Hi, I am having a problem with employees downloading and surfing websites at work that are not related to work in any way. We have firewalls set up to block lots of junk sites, but some employees are abusing the internet. I am wondering if there is a way to see what they are doing on the internet, say by analyzing TCP/IP packets. Can I get a packet sniffer/decrypter and see exactly what someone is downloading? Maybe then I will have evidence to bring up in meetings...

Thanks

 

[Bobg1]

You can set up a proxy server and have it log what is happening.

 

[Breakerfall]

or you can use monitoring tools,
(like remoteanywhere) and see what
they're doing when surfing.


Breakerfall
®º°¨¨°º can you ping me now...GOOD! º°¨¨°º®

 

[andrewflagg]

An alternate solution much like a proxy is building in a network or application cache server that is on the same interface as the fast ethernet for your core router.

in doing so, you can see a log of cache data as requested by user by ip and machine name, date/time, etc.

the proxy server idea is similar but a passthrough solution.

warning -- adding a packet sniffer can cause a severe performance hit to your network.

you can use NT Server network analyzer to periodically grab data from a network interface of a users computer and read the details of the data.

good luck.
andy

 

[Comstocb]

Andrewflagg

Quote "warning -- adding a packet sniffer can cause a severe performance hit to your network. "

This is false in my experience but I always keep an open mind to others interpretations and experiences.
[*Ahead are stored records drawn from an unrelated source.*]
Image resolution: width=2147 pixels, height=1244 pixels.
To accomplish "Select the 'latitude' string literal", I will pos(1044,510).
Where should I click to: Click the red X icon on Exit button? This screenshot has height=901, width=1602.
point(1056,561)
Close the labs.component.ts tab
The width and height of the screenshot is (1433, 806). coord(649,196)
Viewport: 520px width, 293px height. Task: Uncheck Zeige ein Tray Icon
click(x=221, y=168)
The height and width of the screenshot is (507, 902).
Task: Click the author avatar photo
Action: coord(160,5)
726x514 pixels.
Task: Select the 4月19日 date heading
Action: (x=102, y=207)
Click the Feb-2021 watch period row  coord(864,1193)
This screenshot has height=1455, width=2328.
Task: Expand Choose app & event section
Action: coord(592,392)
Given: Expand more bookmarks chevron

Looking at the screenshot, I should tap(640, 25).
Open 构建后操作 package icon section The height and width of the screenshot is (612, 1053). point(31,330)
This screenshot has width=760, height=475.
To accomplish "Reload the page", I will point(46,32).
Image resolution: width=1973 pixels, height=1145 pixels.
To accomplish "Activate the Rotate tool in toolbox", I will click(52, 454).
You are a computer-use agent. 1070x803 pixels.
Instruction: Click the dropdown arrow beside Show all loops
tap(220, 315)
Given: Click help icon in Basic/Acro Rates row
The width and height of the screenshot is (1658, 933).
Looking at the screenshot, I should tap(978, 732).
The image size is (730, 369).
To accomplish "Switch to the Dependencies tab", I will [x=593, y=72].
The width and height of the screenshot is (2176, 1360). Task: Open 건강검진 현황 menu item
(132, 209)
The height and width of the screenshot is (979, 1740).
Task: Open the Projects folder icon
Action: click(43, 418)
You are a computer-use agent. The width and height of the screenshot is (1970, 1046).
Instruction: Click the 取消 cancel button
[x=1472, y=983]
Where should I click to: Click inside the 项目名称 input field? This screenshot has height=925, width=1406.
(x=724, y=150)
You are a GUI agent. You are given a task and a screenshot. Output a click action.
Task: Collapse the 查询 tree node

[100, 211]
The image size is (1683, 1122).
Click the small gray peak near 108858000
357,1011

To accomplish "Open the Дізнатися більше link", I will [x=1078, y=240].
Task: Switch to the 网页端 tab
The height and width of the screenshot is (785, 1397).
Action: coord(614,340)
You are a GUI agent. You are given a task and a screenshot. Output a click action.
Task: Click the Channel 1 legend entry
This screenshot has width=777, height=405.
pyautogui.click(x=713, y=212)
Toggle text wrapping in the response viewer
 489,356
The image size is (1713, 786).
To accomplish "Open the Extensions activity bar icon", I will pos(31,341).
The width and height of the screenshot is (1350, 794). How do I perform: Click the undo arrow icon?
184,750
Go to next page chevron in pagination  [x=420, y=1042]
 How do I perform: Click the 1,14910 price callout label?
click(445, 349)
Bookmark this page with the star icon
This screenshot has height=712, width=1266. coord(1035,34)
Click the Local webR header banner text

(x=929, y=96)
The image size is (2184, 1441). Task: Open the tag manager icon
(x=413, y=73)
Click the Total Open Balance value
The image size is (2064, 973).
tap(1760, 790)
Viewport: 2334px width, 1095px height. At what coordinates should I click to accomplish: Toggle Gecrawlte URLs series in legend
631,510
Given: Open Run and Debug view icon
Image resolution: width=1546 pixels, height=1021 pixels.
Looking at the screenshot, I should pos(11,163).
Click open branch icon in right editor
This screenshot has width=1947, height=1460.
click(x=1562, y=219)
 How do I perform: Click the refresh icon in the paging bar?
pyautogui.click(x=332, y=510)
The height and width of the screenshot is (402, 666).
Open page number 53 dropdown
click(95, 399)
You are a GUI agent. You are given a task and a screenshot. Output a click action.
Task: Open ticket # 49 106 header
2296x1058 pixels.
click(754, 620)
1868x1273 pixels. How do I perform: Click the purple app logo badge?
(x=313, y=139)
Can you explain further why you find that traffic capture can impact network performance?

Brian

 

[Autobahn]

Just a note for any UK people reading this thread...This is now illegal according to the data protection act unless specifically stated to the employees beforehand.

 

[Bobg1]

You really should have data policy in place before employees are given access to the system. By having them read and sign it they are then required to abide by the rules and monitoring that is put in place. It should also be reviewed, updated and resigned on a regular basis.

 

[paklids]

All of these other methods would work well, especially a proxy server. Unfortunately there is administarative concerns with some of these solutions (but...job security?...)

Another option is to set a login/logout policy or something similar that dumps the user's temporary internet files to a server you've specified. A great deal of info can be derived (including download URLs) that could help you pinpoint the offending users and notify them of the policy.

hope that helps!
paklids.

 

[gilvie]

Hi guys, I am sort of having the same issue. However, I already have the proxy server in place. But what I need is for the client machines to automatically detect the proxy server. Or any new workstation added to the network needs to auto detect the proxy server.

I do not wish to manually go to each and every 200+ machines to configure IE.

Does anyone know of a log on script to write, for auto detect proxy server?

Help!

Gilvie

 

[lmvsilva]

Hello to all.
In our organization we have WebTrends/WebReporter to "see" what kind of traffic and its durations to and from the internet. To help us to identify clearly the Internet traffic we have a PacketShaper 6500.
This conbination permits that we have a complete idea about the Internet Traffic of our employees.